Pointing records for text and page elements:
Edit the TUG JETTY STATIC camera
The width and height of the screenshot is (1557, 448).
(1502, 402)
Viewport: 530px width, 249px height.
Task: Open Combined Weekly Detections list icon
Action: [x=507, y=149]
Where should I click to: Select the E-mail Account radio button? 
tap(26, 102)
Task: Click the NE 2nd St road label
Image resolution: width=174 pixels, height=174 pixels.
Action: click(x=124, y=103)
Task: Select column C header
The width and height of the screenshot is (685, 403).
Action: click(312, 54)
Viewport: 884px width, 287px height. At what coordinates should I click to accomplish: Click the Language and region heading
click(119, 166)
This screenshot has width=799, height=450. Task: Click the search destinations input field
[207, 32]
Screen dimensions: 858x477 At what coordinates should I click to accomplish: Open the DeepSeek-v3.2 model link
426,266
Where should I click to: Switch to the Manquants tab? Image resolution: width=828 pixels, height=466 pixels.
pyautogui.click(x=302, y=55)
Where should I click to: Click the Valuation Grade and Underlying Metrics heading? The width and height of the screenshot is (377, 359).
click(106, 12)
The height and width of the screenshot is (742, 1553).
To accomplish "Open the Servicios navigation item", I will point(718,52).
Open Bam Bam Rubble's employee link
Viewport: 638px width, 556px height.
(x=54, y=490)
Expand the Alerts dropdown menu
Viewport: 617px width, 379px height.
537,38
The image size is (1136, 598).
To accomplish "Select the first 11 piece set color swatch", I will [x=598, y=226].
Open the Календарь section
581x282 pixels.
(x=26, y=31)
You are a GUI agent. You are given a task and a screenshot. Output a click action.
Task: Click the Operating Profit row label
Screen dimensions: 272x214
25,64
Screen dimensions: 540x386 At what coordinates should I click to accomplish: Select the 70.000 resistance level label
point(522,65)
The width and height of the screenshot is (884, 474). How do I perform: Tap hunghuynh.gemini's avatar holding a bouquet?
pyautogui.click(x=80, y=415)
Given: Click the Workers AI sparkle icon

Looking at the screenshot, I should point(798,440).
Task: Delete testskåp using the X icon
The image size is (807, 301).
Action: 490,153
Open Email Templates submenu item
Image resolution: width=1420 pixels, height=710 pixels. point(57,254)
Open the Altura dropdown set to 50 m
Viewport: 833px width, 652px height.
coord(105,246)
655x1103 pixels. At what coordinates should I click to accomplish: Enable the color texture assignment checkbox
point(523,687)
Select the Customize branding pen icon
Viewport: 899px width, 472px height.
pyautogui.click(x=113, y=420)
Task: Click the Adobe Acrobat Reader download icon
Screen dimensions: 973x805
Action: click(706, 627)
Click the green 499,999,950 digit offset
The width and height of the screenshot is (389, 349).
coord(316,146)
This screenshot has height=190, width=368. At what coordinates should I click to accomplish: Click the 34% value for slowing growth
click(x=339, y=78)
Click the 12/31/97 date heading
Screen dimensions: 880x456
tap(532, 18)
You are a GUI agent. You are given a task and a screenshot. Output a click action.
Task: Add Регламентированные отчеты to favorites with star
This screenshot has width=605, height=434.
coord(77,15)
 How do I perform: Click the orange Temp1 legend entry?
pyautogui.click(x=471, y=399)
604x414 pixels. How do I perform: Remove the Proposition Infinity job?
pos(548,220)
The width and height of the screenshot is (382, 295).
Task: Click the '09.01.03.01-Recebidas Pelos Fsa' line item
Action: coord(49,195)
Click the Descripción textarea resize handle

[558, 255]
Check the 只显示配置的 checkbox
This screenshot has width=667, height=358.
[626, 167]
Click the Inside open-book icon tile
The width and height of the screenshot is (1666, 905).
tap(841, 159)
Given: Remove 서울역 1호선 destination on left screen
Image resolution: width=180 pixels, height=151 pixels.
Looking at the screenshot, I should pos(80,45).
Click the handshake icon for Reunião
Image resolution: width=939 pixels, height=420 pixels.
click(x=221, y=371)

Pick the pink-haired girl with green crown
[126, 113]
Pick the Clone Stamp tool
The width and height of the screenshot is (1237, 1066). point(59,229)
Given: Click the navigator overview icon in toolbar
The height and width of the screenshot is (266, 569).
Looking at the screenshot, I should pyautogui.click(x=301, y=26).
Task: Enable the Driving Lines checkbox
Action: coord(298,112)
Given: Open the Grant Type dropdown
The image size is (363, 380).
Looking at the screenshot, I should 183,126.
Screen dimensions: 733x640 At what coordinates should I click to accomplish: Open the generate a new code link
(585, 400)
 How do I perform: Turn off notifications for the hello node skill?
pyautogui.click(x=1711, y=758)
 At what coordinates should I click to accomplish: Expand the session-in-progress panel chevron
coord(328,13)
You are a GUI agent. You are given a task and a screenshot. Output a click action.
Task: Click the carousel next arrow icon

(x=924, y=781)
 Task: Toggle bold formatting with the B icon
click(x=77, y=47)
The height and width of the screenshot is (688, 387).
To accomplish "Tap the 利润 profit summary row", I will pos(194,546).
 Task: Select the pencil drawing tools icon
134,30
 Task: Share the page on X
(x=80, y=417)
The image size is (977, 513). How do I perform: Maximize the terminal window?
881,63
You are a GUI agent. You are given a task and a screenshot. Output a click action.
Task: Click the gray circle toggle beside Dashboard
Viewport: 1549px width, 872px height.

WRITTEN REQUEST: Turn every one of the records above into a Markdown table with the columns Number and Text, putting one line per row with its sequential number and skipping blank lines.

FULL SOLUTION:
| Number | Text |
|---|---|
| 1 | Edit the TUG JETTY STATIC camera |
| 2 | The width and height of the screenshot is (1557, 448). |
| 3 | (1502, 402) |
| 4 | Viewport: 530px width, 249px height. |
| 5 | Task: Open Combined Weekly Detections list icon |
| 6 | Action: [x=507, y=149] |
| 7 | Where should I click to: Select the E-mail Account radio button?  |
| 8 | tap(26, 102) |
| 9 | Task: Click the NE 2nd St road label |
| 10 | Image resolution: width=174 pixels, height=174 pixels. |
| 11 | Action: click(x=124, y=103) |
| 12 | Task: Select column C header |
| 13 | The width and height of the screenshot is (685, 403). |
| 14 | Action: click(312, 54) |
| 15 | Viewport: 884px width, 287px height. At what coordinates should I click to accomplish: Click the Language and region heading |
| 16 | click(119, 166) |
| 17 | This screenshot has width=799, height=450. Task: Click the search destinations input field |
| 18 | [207, 32] |
| 19 | Screen dimensions: 858x477 At what coordinates should I click to accomplish: Open the DeepSeek-v3.2 model link |
| 20 | 426,266 |
| 21 | Where should I click to: Switch to the Manquants tab? Image resolution: width=828 pixels, height=466 pixels. |
| 22 | pyautogui.click(x=302, y=55) |
| 23 | Where should I click to: Click the Valuation Grade and Underlying Metrics heading? The width and height of the screenshot is (377, 359). |
| 24 | click(106, 12) |
| 25 | The height and width of the screenshot is (742, 1553). |
| 26 | To accomplish "Open the Servicios navigation item", I will point(718,52). |
| 27 | Open Bam Bam Rubble's employee link |
| 28 | Viewport: 638px width, 556px height. |
| 29 | (x=54, y=490) |
| 30 | Expand the Alerts dropdown menu |
| 31 | Viewport: 617px width, 379px height. |
| 32 | 537,38 |
| 33 | The image size is (1136, 598). |
| 34 | To accomplish "Select the first 11 piece set color swatch", I will [x=598, y=226]. |
| 35 | Open the Календарь section |
| 36 | 581x282 pixels. |
| 37 | (x=26, y=31) |
| 38 | You are a GUI agent. You are given a task and a screenshot. Output a click action. |
| 39 | Task: Click the Operating Profit row label |
| 40 | Screen dimensions: 272x214 |
| 41 | 25,64 |
| 42 | Screen dimensions: 540x386 At what coordinates should I click to accomplish: Select the 70.000 resistance level label |
| 43 | point(522,65) |
| 44 | The width and height of the screenshot is (884, 474). How do I perform: Tap hunghuynh.gemini's avatar holding a bouquet? |
| 45 | pyautogui.click(x=80, y=415) |
| 46 | Given: Click the Workers AI sparkle icon |
| 47 | Looking at the screenshot, I should point(798,440). |
| 48 | Task: Delete testskåp using the X icon |
| 49 | The image size is (807, 301). |
| 50 | Action: 490,153 |
| 51 | Open Email Templates submenu item |
| 52 | Image resolution: width=1420 pixels, height=710 pixels. point(57,254) |
| 53 | Open the Altura dropdown set to 50 m |
| 54 | Viewport: 833px width, 652px height. |
| 55 | coord(105,246) |
| 56 | 655x1103 pixels. At what coordinates should I click to accomplish: Enable the color texture assignment checkbox |
| 57 | point(523,687) |
| 58 | Select the Customize branding pen icon |
| 59 | Viewport: 899px width, 472px height. |
| 60 | pyautogui.click(x=113, y=420) |
| 61 | Task: Click the Adobe Acrobat Reader download icon |
| 62 | Screen dimensions: 973x805 |
| 63 | Action: click(706, 627) |
| 64 | Click the green 499,999,950 digit offset |
| 65 | The width and height of the screenshot is (389, 349). |
| 66 | coord(316,146) |
| 67 | This screenshot has height=190, width=368. At what coordinates should I click to accomplish: Click the 34% value for slowing growth |
| 68 | click(x=339, y=78) |
| 69 | Click the 12/31/97 date heading |
| 70 | Screen dimensions: 880x456 |
| 71 | tap(532, 18) |
| 72 | You are a GUI agent. You are given a task and a screenshot. Output a click action. |
| 73 | Task: Add Регламентированные отчеты to favorites with star |
| 74 | This screenshot has width=605, height=434. |
| 75 | coord(77,15) |
| 76 |  How do I perform: Click the orange Temp1 legend entry? |
| 77 | pyautogui.click(x=471, y=399) |
| 78 | 604x414 pixels. How do I perform: Remove the Proposition Infinity job? |
| 79 | pos(548,220) |
| 80 | The width and height of the screenshot is (382, 295). |
| 81 | Task: Click the '09.01.03.01-Recebidas Pelos Fsa' line item |
| 82 | Action: coord(49,195) |
| 83 | Click the Descripción textarea resize handle |
| 84 | [558, 255] |
| 85 | Check the 只显示配置的 checkbox |
| 86 | This screenshot has width=667, height=358. |
| 87 | [626, 167] |
| 88 | Click the Inside open-book icon tile |
| 89 | The width and height of the screenshot is (1666, 905). |
| 90 | tap(841, 159) |
| 91 | Given: Remove 서울역 1호선 destination on left screen |
| 92 | Image resolution: width=180 pixels, height=151 pixels. |
| 93 | Looking at the screenshot, I should pos(80,45). |
| 94 | Click the handshake icon for Reunião |
| 95 | Image resolution: width=939 pixels, height=420 pixels. |
| 96 | click(x=221, y=371) |
| 97 | Pick the pink-haired girl with green crown |
| 98 | [126, 113] |
| 99 | Pick the Clone Stamp tool |
| 100 | The width and height of the screenshot is (1237, 1066). point(59,229) |
| 101 | Given: Click the navigator overview icon in toolbar |
| 102 | The height and width of the screenshot is (266, 569). |
| 103 | Looking at the screenshot, I should pyautogui.click(x=301, y=26). |
| 104 | Task: Enable the Driving Lines checkbox |
| 105 | Action: coord(298,112) |
| 106 | Given: Open the Grant Type dropdown |
| 107 | The image size is (363, 380). |
| 108 | Looking at the screenshot, I should 183,126. |
| 109 | Screen dimensions: 733x640 At what coordinates should I click to accomplish: Open the generate a new code link |
| 110 | (585, 400) |
| 111 |  How do I perform: Turn off notifications for the hello node skill? |
| 112 | pyautogui.click(x=1711, y=758) |
| 113 |  At what coordinates should I click to accomplish: Expand the session-in-progress panel chevron |
| 114 | coord(328,13) |
| 115 | You are a GUI agent. You are given a task and a screenshot. Output a click action. |
| 116 | Task: Click the carousel next arrow icon |
| 117 | (x=924, y=781) |
| 118 |  Task: Toggle bold formatting with the B icon |
| 119 | click(x=77, y=47) |
| 120 | The height and width of the screenshot is (688, 387). |
| 121 | To accomplish "Tap the 利润 profit summary row", I will pos(194,546). |
| 122 |  Task: Select the pencil drawing tools icon |
| 123 | 134,30 |
| 124 |  Task: Share the page on X |
| 125 | (x=80, y=417) |
| 126 | The image size is (977, 513). How do I perform: Maximize the terminal window? |
| 127 | 881,63 |
| 128 | You are a GUI agent. You are given a task and a screenshot. Output a click action. |
| 129 | Task: Click the gray circle toggle beside Dashboard |
| 130 | Viewport: 1549px width, 872px height. |